Employment Insurance (EI)

Decision Information

Decision Content



Decision

[1] The appeal is summarily dismissed.

Overview

[2] The Appellant filed an initial claim for Employment Insurance benefits on September 20, 2019. After reviewing the application, the Canada Employment Insurance Commission (Commission) determined that the Appellant did not meet the requirements to receive benefits because he had not accumulated enough hours of insurable employment during his qualifying period.

[3] The Appellant now disputes the Commission’s decision before the Tribunal. He argues that he should be entitled to benefits because he has paid Employment Insurance contributions for a long time.

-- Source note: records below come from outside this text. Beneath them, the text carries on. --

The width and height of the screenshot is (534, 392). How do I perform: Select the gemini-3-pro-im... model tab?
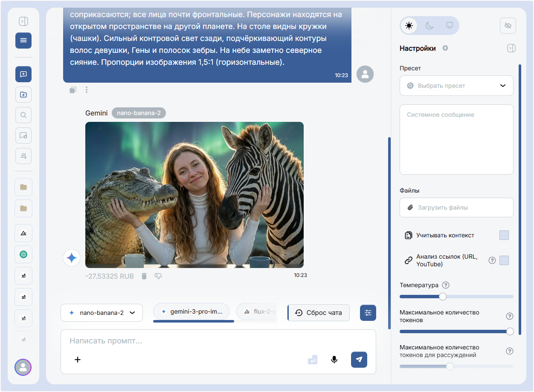click(191, 312)
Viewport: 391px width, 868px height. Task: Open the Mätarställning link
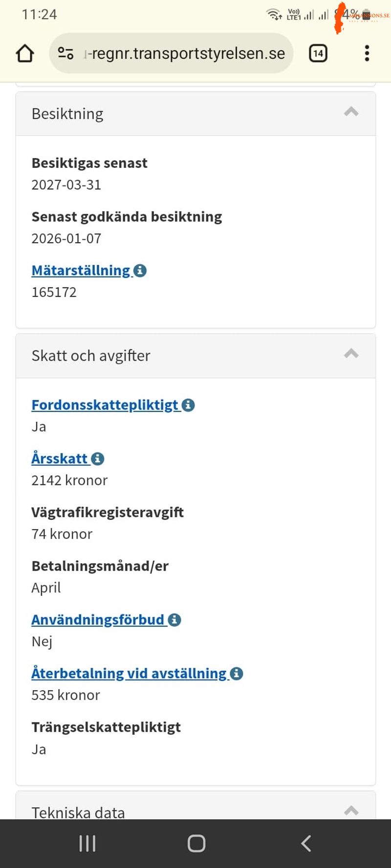coord(81,270)
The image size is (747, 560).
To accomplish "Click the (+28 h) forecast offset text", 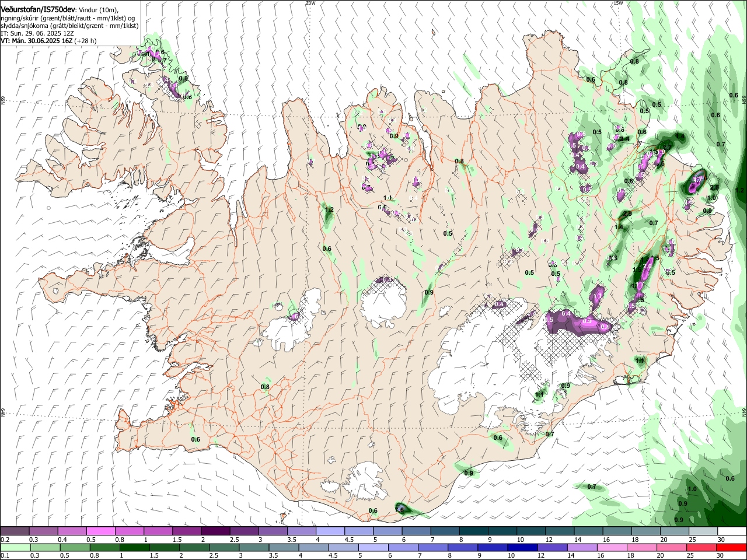I will coord(86,41).
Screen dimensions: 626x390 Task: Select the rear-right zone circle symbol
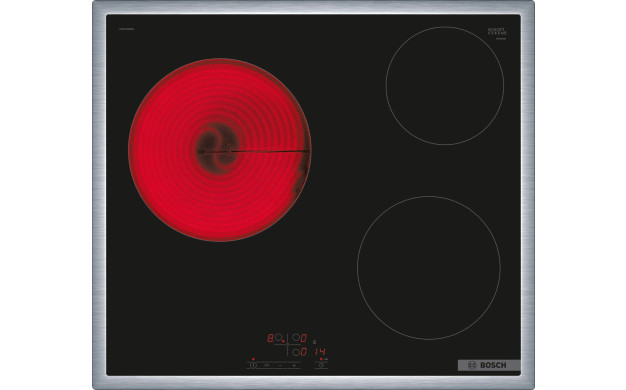coord(296,338)
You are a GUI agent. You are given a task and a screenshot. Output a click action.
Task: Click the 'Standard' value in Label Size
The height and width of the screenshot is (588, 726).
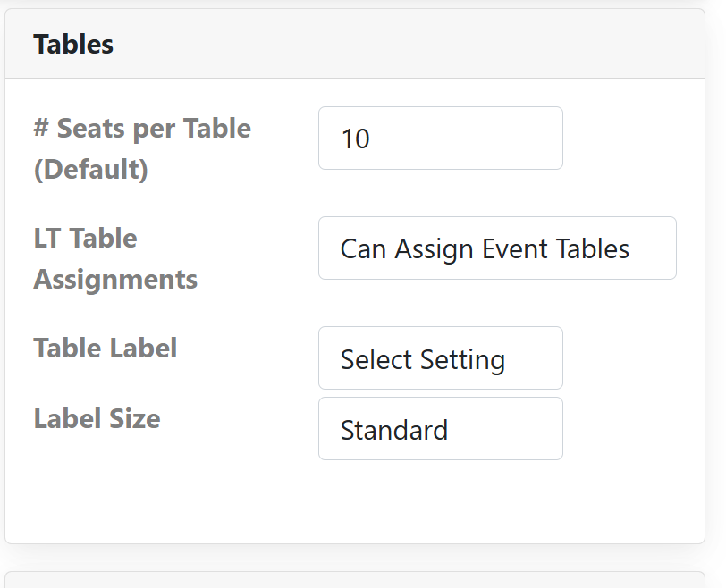394,430
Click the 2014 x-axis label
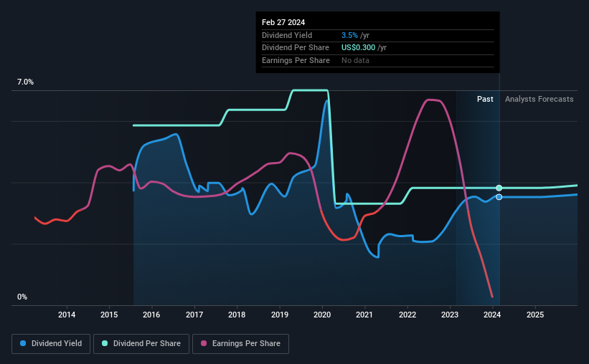Screen dimensions: 589x364 (67, 315)

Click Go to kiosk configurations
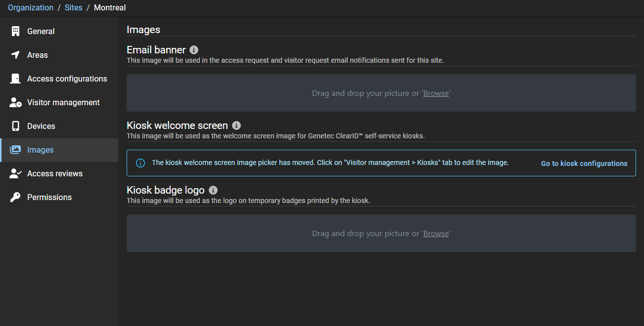[584, 163]

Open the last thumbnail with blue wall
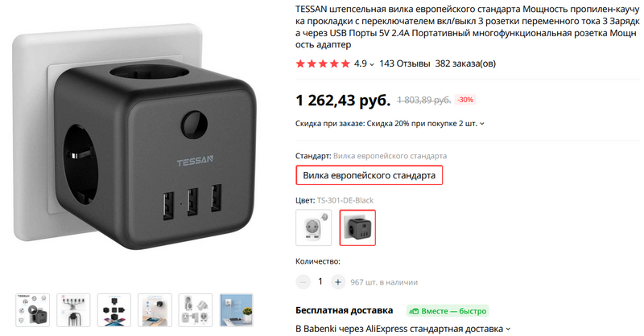click(236, 310)
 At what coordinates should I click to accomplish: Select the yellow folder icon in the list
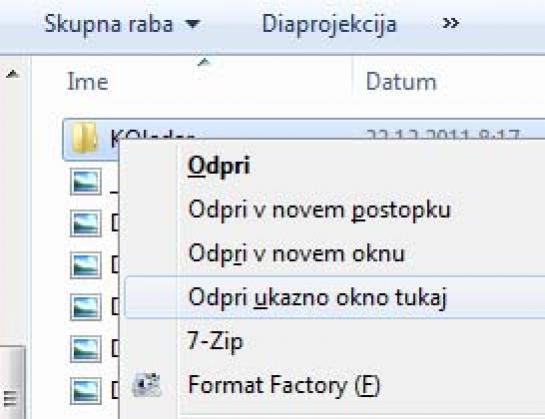[84, 137]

Furthermore, he argues that he did not apply for regular benefits when his employment ended in November 2015 and that he should be entitled to his unused benefits.

Issue

[4] Should the appeal be summarily dismissed?

Analysis

[5] I find that this appeal must be summarily dismissed for the following reasons.

[6] I am required to summarily dismiss an appeal if I am satisfied that the appeal has no reasonable chance of success.Footnote 1

[7] A summary dismissal is appropriate when it is obvious that the appeal is clearly bound to fail.Footnote 2

[8] In the case of a summary dismissal, I must therefore ask this: Is it obvious, on reading the file, that the appeal is bound to fail, no matter what arguments may be presented at the hearing?

[9] To be entitled to regular Employment Insurance benefits, a claimant must meet certain conditions. One of these conditions requires the claimant to have accumulated a certain number of hours of insurable employment during their qualifying period. This number of hours of insurable employment is between 420 and 700, depending on the unemployment rate in the economic region where the claimant lives.Footnote 3

[10] The qualifying period is generally the 52-week period before the claim for benefits. However, the qualifying period may be extended when a claimant is incapable of working due to health reasons.Footnote 4 In this file, the qualifying period was established from September 17, 2017, to September 14, 2019, that is, 104 weeks. That is the maximum permitted under the Act.Footnote 5

[11] Since the Appellant has not worked since 2015, the Commission determined that the Appellant had no hours of insurable employment during his qualifying period, when he needed at least 700 to be entitled to benefits.

[12] In his notice of appeal to the Tribunal, the Appellant does not dispute the number of hours of insurable employment established by the Commission. Instead, the Appellant argues that he should be entitled to benefits because he has contributed to the EI program for a long time. Furthermore, he argues that he did not apply for regular benefits in 2015 and that he should be entitled to his unused benefits.

[13] Unfortunately, the fact that the Appellant contributed to the program for a long time does not mean he is automatically entitled to benefits. He must meet certain basic conditions to qualify, like all claimants. Furthermore, there is no provision in the Act allowing for unclaimed benefits to be deferred for nearly four years.

[14] In accordance with section 22 of the Social Security Tribunal Regulations, I sent the Appellant a letter indicating that his appeal would be summarily dismissed. The letter invited the Appellant to explain why, according to him, his appeal should not be summarily dismissed.

[15] In his response, the Appellant said that he intended to defend himself and pointed to the Employment Insurance program’s mission and the fact that he contributed to this program for many years. He failed to raise any new issues that could give his appeal a reasonable chance of success.

[16] Based on the evidence before me, I am forced to find that the appeal is clearly bound to fail because the Appellant did not accumulate enough hours of insurable employment during his qualifying period to meet the minimum requirements to be entitled to Employment Insurance benefits. As a result, I cannot decide in favour of the Appellant, no matter what arguments he may present at a hearing.

[17] The Federal Court of Appeal has confirmed on several occasions that the requirements of the Act regarding the number of hours of insurable employment do not allow any discrepancy and provide no discretion.Footnote 6

[18] Furthermore, I do not have the authority to re-write the Act or to interpret it in a manner that is contrary to its plain meaning. As a result, I cannot make the Appellant entitled to benefits if this entitlement is not provided for by the Act or by the Regulations. When I make decisions, I am required to limit myself to the law in force.Footnote 7

Conclusion

[19] I find that the appeal has no reasonable chance of success. As a result, the appeal is summarily dismissed.